Your instructions: For the entries below, report every line that includes the word "Política".

(Stored records)

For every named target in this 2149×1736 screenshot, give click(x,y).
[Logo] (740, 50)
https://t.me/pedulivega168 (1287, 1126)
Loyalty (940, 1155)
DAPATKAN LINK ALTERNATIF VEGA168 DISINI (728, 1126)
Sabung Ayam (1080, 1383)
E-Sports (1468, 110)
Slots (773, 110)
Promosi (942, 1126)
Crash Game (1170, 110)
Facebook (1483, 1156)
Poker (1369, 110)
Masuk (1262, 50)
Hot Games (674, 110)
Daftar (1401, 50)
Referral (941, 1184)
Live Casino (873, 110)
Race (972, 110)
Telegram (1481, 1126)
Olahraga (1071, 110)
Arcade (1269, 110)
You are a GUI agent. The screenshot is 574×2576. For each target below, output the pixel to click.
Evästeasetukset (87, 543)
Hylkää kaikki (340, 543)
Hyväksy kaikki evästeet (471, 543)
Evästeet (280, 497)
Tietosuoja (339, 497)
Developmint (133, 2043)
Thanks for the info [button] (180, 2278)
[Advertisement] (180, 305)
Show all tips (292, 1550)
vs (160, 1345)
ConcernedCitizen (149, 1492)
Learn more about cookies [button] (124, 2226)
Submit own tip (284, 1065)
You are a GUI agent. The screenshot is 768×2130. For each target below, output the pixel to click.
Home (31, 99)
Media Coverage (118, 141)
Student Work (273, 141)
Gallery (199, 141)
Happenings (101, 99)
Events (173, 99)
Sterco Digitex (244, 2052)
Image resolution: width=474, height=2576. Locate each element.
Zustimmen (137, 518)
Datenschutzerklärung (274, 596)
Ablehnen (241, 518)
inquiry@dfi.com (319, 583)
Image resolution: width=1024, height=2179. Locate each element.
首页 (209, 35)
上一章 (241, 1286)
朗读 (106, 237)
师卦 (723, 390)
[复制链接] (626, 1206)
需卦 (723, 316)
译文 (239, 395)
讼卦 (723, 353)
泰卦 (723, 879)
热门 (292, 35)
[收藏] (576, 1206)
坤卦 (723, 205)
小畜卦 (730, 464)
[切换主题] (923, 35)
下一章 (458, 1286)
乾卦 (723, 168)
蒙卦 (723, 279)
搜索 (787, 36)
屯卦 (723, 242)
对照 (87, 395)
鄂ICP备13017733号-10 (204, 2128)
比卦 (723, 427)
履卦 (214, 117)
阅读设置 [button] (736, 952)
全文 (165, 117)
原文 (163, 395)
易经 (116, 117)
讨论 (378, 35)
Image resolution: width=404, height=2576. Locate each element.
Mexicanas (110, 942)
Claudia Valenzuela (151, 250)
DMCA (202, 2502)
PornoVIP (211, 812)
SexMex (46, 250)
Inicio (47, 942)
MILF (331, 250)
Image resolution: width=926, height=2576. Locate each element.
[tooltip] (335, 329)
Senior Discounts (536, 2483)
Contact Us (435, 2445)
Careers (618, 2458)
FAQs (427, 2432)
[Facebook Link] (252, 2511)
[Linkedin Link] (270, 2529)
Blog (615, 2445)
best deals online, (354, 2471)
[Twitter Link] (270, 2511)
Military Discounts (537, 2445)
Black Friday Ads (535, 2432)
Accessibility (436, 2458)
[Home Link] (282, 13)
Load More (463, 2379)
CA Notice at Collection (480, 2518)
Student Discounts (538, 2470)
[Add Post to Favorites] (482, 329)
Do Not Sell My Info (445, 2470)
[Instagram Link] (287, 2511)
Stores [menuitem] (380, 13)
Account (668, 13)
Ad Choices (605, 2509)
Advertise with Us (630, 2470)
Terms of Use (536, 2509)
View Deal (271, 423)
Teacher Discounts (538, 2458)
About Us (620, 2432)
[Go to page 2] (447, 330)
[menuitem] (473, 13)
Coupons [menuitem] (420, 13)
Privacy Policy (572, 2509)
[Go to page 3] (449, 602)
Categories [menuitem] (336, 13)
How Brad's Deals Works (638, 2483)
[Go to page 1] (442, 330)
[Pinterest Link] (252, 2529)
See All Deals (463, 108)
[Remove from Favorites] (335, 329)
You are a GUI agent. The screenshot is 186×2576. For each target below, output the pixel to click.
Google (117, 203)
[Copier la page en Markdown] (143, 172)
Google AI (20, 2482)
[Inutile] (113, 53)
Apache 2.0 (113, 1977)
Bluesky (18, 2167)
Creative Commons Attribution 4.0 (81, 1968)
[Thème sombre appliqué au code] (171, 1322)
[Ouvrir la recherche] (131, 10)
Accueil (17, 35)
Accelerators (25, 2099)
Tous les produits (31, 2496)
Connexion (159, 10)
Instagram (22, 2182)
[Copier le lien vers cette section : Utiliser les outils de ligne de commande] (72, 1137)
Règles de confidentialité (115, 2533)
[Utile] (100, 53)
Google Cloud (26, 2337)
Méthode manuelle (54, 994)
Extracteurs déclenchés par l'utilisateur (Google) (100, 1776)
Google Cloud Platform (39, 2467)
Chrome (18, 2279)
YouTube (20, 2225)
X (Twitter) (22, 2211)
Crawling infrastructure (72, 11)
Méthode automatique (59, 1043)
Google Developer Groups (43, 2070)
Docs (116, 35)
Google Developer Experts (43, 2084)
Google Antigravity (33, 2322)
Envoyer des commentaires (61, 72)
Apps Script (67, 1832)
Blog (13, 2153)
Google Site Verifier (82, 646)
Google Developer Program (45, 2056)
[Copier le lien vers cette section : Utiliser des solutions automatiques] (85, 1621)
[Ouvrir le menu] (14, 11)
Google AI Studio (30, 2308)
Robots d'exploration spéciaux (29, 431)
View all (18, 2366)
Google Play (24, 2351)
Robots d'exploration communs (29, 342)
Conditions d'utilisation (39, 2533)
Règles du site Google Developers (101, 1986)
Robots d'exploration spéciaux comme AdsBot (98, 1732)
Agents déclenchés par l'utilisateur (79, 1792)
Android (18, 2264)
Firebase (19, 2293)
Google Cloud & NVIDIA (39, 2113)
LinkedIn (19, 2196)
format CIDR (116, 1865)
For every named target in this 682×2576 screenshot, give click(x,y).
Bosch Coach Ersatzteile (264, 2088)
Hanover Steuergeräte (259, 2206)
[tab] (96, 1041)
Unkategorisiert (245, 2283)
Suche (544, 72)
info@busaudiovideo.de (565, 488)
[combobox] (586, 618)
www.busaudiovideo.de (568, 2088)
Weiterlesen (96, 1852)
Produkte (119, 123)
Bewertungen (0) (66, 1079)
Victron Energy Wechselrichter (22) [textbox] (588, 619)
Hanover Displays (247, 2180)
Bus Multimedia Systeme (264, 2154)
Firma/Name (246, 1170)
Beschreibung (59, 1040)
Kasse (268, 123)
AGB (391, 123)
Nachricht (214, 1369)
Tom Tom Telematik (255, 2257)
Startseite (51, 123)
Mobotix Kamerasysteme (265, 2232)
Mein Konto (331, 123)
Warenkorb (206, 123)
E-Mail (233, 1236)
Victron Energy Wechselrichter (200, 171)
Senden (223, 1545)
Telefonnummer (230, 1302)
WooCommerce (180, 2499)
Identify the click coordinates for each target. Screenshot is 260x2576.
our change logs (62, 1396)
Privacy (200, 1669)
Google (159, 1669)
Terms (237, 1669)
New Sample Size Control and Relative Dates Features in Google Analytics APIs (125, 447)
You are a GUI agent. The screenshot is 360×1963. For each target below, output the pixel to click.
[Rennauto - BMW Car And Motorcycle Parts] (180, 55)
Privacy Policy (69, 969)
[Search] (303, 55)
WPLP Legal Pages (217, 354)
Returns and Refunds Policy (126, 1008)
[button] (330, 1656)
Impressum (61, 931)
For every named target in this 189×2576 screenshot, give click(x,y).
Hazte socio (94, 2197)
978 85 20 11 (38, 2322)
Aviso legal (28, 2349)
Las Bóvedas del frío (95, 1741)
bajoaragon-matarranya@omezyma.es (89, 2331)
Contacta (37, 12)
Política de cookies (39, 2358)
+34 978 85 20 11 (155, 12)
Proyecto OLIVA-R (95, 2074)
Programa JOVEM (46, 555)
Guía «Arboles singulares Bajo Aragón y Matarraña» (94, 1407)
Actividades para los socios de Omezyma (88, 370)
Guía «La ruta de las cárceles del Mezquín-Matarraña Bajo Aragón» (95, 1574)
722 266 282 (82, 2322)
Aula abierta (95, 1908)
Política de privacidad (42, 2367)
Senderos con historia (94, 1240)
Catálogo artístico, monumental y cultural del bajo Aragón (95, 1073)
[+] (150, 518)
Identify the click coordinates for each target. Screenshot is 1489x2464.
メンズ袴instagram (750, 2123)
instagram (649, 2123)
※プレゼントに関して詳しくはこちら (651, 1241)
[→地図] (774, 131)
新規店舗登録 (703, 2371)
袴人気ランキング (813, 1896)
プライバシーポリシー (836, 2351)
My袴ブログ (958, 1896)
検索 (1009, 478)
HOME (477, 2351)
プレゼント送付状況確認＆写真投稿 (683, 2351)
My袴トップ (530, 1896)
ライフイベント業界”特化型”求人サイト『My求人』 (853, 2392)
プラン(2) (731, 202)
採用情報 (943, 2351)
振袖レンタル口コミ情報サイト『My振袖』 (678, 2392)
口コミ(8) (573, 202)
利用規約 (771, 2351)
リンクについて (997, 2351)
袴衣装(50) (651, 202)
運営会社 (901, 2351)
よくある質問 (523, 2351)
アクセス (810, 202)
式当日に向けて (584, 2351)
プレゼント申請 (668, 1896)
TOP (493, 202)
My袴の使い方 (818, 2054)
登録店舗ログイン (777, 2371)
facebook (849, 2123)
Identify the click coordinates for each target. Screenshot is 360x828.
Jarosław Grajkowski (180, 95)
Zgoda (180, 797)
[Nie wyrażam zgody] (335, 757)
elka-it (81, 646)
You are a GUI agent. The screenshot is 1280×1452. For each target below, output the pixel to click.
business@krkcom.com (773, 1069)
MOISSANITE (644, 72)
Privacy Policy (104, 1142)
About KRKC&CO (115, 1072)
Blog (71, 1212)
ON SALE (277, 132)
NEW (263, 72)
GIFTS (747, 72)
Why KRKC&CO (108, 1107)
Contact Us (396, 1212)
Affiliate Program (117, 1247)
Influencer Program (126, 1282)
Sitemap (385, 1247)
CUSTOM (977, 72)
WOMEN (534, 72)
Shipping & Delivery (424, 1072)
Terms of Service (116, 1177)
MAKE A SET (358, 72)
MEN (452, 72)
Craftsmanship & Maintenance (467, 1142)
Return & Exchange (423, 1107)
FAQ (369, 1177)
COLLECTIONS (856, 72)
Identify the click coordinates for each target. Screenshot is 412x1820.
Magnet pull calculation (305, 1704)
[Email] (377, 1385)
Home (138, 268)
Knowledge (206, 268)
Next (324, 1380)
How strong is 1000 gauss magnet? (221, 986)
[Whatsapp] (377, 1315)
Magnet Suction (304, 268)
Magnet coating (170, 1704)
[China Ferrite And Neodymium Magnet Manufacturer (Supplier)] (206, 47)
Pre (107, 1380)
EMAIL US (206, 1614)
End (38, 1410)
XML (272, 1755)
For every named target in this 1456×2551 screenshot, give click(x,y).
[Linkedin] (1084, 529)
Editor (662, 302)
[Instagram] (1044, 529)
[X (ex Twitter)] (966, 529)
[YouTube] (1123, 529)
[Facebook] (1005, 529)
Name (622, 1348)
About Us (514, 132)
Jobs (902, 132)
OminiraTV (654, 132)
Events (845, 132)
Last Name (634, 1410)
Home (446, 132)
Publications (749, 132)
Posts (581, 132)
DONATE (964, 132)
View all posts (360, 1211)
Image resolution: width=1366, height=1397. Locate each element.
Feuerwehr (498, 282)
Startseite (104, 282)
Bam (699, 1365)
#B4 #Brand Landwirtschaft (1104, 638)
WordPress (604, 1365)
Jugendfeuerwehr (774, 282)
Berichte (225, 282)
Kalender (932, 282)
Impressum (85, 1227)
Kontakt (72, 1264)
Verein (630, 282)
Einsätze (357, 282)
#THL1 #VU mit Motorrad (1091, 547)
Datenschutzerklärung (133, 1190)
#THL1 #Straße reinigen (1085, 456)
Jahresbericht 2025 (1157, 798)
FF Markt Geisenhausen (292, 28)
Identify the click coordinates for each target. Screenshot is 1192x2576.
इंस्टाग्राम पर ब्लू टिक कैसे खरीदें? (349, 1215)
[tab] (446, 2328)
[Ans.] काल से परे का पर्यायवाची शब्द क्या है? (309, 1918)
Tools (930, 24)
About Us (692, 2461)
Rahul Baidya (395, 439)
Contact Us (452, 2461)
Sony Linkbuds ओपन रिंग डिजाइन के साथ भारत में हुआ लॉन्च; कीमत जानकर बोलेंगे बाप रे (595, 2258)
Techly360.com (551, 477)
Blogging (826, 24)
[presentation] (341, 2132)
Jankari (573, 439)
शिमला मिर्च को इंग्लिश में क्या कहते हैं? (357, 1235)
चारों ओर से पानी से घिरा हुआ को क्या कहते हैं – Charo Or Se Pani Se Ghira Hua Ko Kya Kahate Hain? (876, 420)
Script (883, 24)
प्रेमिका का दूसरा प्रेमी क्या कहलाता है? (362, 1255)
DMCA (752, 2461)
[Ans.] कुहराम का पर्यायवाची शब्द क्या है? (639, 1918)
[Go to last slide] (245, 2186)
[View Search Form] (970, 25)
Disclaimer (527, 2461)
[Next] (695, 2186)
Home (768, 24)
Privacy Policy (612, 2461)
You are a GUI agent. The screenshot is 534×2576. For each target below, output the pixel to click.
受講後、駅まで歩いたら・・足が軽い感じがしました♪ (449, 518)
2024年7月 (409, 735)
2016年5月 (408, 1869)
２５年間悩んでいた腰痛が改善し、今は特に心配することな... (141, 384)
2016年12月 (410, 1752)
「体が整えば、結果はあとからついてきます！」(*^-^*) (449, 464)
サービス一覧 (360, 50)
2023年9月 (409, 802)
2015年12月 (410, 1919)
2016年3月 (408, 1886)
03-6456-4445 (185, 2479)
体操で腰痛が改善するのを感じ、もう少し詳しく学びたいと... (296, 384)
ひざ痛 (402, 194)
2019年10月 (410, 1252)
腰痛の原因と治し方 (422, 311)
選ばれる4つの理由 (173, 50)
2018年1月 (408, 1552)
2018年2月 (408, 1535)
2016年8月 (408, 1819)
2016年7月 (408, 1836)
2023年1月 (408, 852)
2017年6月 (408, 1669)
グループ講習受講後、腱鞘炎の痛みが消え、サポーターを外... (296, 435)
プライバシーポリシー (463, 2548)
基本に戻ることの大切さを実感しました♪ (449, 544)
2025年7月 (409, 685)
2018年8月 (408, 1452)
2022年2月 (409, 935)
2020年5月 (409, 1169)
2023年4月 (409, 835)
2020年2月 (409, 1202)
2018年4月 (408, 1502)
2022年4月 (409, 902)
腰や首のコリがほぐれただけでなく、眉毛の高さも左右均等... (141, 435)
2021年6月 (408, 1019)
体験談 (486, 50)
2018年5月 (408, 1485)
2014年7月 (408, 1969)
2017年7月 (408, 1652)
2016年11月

Your solution:
Política de cookies (39, 2358)
Política de privacidad (42, 2367)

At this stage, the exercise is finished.